The other day I went down to the creek to record some frog sounds with my kids, who are 11 and 6. And I discovered (not just the eastern common froglet) but a crack in the fabric of the universe that my children have been visiting for some time.
I didn’t recognise it as a portal to another world at first - I thought it was just my son’s tendency to exaggerate - to call the impermanent creek near our house “a raging river”, the mound with a few weeds on it a “perilous mountain” and the patch of remnant degraded bushland “a foreboding forest”. I wanted to correct him - he was messing with the script in my head of this sound recording… then I stopped myself… and just sat with being taken to a magical parallel world in his imagination.
I’ve been thinking about the power of subjective viewpoints in sound a bit - I gave a lecture recently where I waxed poetic about how audio-only media constructs immersive, frameless worlds… viewpoints you can’t refute because all you can go by is what the subject tells you… as a listener you are arguably more vulnerable - as the only way to make sense of it and fumble forward in the dark is to trust them.
So now I’m down the rabbit hole working on a piece about a little bit of bushland by the creek near my house. I like the idea of highlighting and contrasting the different ways we regard the natural world around us… a resource to be used, a canvas marked by our hands, a lore and truth to be respected - or, like for my kids, a place of mystery, adventure and discovery.
Recording different people for the piece has been fascinating - everyone I talk to is a whole universe unto themselves. So far everyone responds to the question of ‘what do you see’ by talking about what is invisible to me. They describe a relationship or a memory or a desire for the place rather than what they see with their eyes….
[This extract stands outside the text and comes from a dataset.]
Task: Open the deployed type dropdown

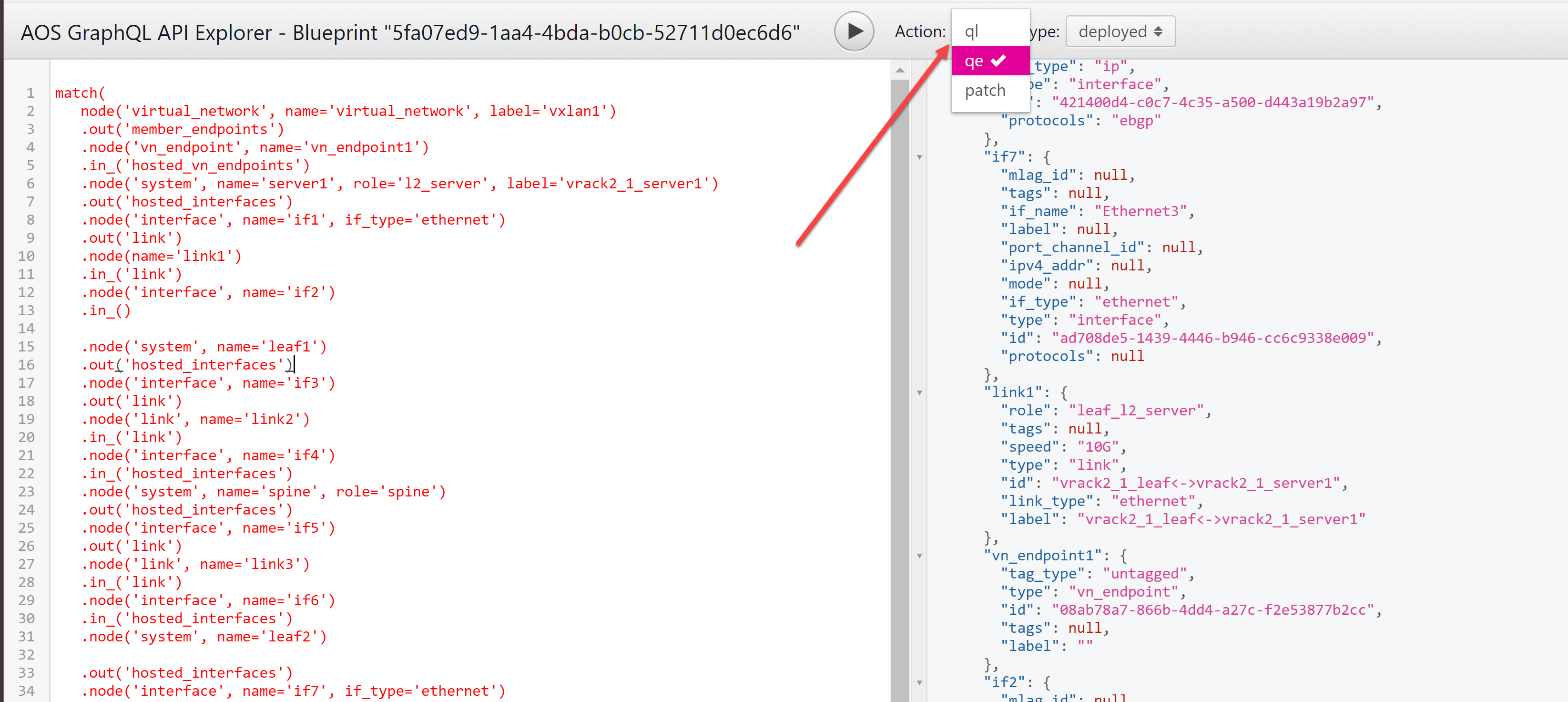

The short piece above is an extract I’m working on today - as well as little bit of my heart melting. I was trawling through these rushes thinking ‘there is nothing in here - I’m cutting confetti and wasting my time’ - and then I press play and I’m transported somewhere else - a place that that reminds me of my own childhood experiences running in bush creeks - and a world that makes me smile because these brave travellers navigating alternate worlds and time warp continuums are my very own children, and when I’m quiet they let me tag along with them.